▸ Предоставленный фрагмент:
И, чтоб окончательно победить генерала и наверняка завлечь его к себе в усадьбу, бросает еще один козырь: «Там, ваше превосходительство, познакомитесь с хозяйкой дома».

«Мне очень приятно», — сказал генерал, поглаживая усы.

Чертокуцкий не зря упоминает о своей хорошенькой жене. Он давно славился победами по этой части. Еще в бытность свою офицером, когда его полк, как пишет Гоголь, кочевал по балам и собраниям, он снискал «славу» (слово тоже военное) среди девиц Тамбовской и Симбирской губерний. Его служба в полку, правда, закончилась «неприятной историей», то ли он дал кому-то оплеуху, то ли ему дали ее (не могу вспомнить, уточняет автор), но Чертокуцкого попросили выйти в отставку.

Тут-то он и бросил свои военные таланты на женитьбу. Жену он добыл, а с нею двести душ крестьян и несколько тысяч капиталу. «Капитал был тотчас употреблен на шестерку… отличных лошадей, вызолоченные замки к дверям, ручную обезьяну для дома и француза дворецкого. Двести же душ вместе с двумястами его собственными были заложены в ломбард, для каких-то коммерческих оборотов».

4
Как ни прозрачны нынешние занятия Чертокуцкого — он играет в карты, ездит по ярмаркам, шумит на выборах — на нем по-прежнему не штатский сертук, а фрак «с высокой талией на манер военного мундира». Усы он носит, как и шпоры, чтоб дворяне не подумали, что он служит в пехоте, которую он, как все кавалеристы, причисляющие себя к элите армии, — называет презрительно то «пехтурой», то «пехонтарией».

▸ Записанные данные:

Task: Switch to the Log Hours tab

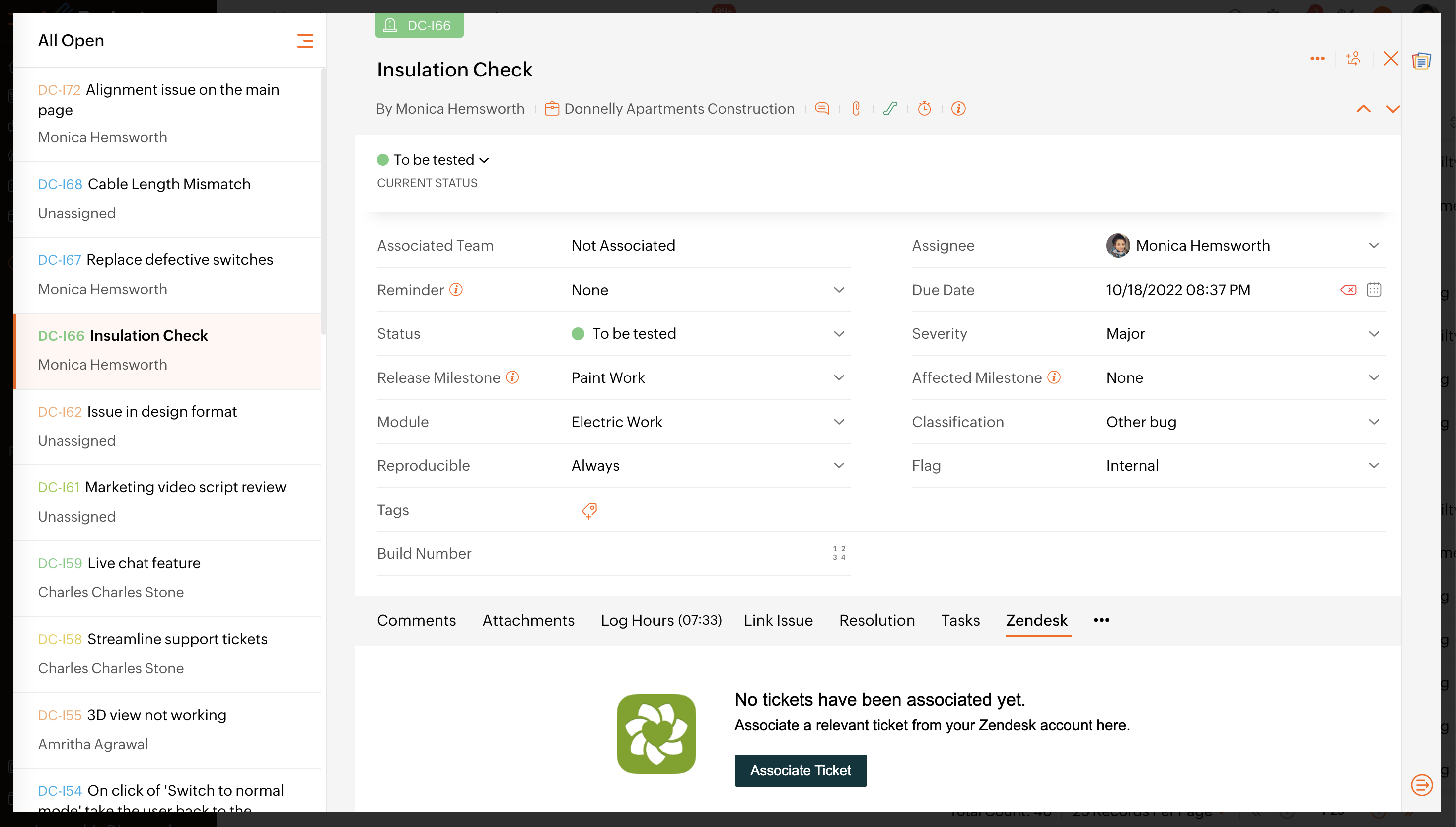Action: pyautogui.click(x=660, y=620)
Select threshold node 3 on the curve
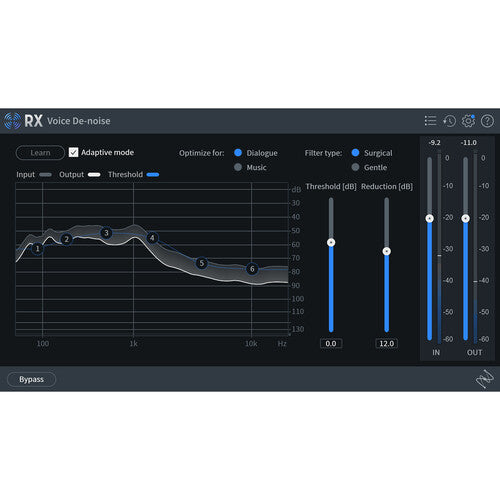Image resolution: width=500 pixels, height=500 pixels. pyautogui.click(x=106, y=233)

▸ Задание: Переведите на английский язык предложение из фрагмента о Чертокуцком: «Чертокуцкий не зря упоминает о своей хорошенькой жене». Строки являются отдельным материалом и к фрагменту не относятся.

▸ Ответ: Chertokutsky has good reason to mention his pretty wife.